Table Speech


“Prosperous Rotary Life with ‘Tomo’”

April 5, 2006

Mr. Teruo Hongyo,
General Secretary,
Rotary Official Regional Magazine “Rotary-no-tomo

In the March 1995 edition of the “ABC Letters” in the “Rotary-no-tomo”, there is an article entitled “Resolution to support the Rotary International Council on Legislation”. In the Council on Legislation held just five days from the Hanshin-Awaji Earthquake on January 17, all 506 Rotary regions around the world passed a resolution to support the Japanese Rotarians. At that time, I was serving as a volunteer with the YMCA, and experienced firsthand the quickness of the response from the Rotary, and was deeply touched by the extraordinary nature of the Rotary organization.
On January 19, I sent in a report titled, “can we procure bicycles or motorcycles to deliver relief supplies to the victims?” to the YMCA headquarters. Mr. Miyazaki, who had received the report at headquarters, relayed the message to the Rotary members. In about one week’s time, motorcycles and bicycles were delivered to me at our site. I am sure there are many who recall an article describing, “The 12 bikes which were delivered to the Kobe YMCA from the Governor’s office are greatly contributing to the delivery of relief supplies”.
I was grateful that in less than a week, Rotary Clubs around the country responded in the way they did and, again, was deeply impressed with the remarkableness of the Rotary organization.

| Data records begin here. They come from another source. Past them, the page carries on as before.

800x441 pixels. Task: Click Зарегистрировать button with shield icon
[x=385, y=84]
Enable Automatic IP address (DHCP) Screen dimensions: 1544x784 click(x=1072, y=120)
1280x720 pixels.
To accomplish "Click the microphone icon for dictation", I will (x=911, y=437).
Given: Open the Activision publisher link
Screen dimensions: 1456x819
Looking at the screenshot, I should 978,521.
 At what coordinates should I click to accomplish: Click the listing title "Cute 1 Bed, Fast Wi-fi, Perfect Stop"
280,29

In June of 2002, 7 years after the experience of the Great Hanshin Earthquake, through some fate, I began to serve in the Rotary-no-tomo office. When I gave a salute to many concerned parties as the General Director, many people gave unreserved praises for “Rotary-no-tomo” as an unread best seller. I felt that I needed to learn the bad points and fix them, and should not give up just because it was not being read.

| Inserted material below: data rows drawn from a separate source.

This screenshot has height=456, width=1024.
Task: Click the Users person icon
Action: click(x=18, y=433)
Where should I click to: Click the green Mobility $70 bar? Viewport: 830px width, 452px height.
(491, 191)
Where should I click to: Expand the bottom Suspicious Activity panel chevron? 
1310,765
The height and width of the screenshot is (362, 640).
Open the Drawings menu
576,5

I was born in Hokkaido. In Hokkaido, we play making snowmen. A snowman is small when you start out, but as you roll it, it gets bigger and bigger. On the other hand, when you peel an onion, it gets smaller and eventually disappears. I think that it is better to take actions in the philosophy of not peeling an onion, but making a snowman.

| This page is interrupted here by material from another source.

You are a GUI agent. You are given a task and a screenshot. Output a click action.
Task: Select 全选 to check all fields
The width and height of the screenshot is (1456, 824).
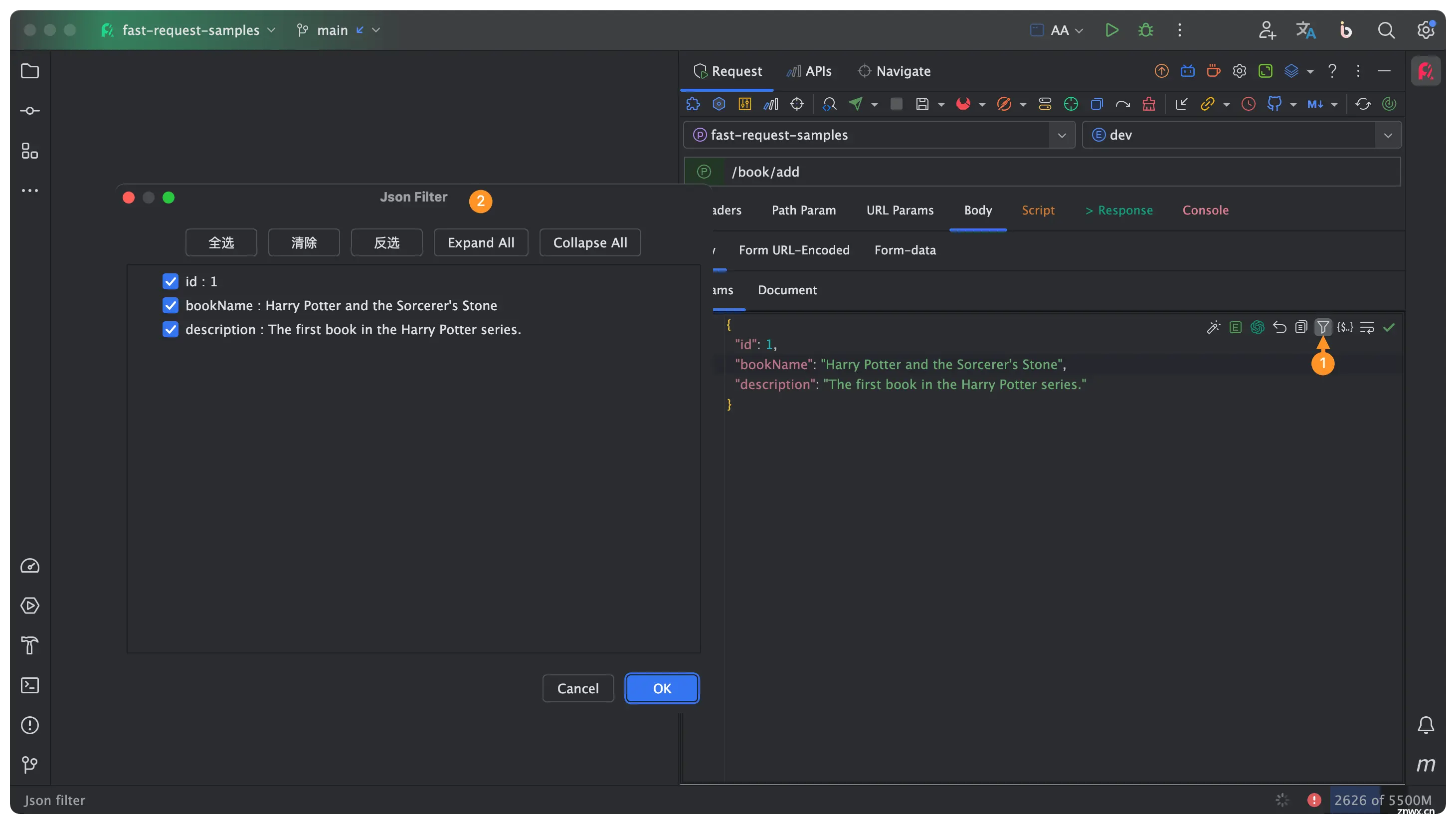[220, 242]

Mr. Yoshiyuki Nakayama, the Chairman of the “Rotary-no-tomo” (currently a special advisor) says, “the wish of us Rotarians is for a building of a society where every person has good thoughts, and society is overflowing with kindness and consideration toward people in need”. I was strongly motivated by these words. I think the spirit of Rotarian is in these words, “We, Rotarians, dream of tomorrow and believe, or we are a group of people who believe that to be good”. This is the spirit of Rotary.
Great Mr. Nakayama stated, “we want to continue to publish the ‘Rotary-no-tomo’ with the hope that Rotarians who share such a view of the world, and who believe in the dream of one day that such a world would come true will increase”. This wish is the desire of those of us preparing the “Rotary-no-tomo”. “Rotary-no-tomo conveys the wishes of each Rotarian from Japan, and from around the world and contribution of paper or information sent to us from Rotary International. Efforts are made to make the contents easy to read and attractive, but I feel that it is sufficient that the thought that flows underneath, “what is important is our small acts that give light to the world around us bit by bit” is conveyed through the articles that are in the “Rotary-no-tomo” to its readers.
The “Yokogumi (line up characters in a horizontal row)” page in the “Rotary-no-tomo” contains messages from Rotary International as well as information that the Rotary International wishes to pass on to Rotarians worldwide. The “Yokogumi” page passes on what each Rotarian in Japan is thinking what the clubs in various parts of Japan are doing. We will continue our efforts under our motto, “Prosperous Rotary Life with ‘Tomo”, and we appreciate your support.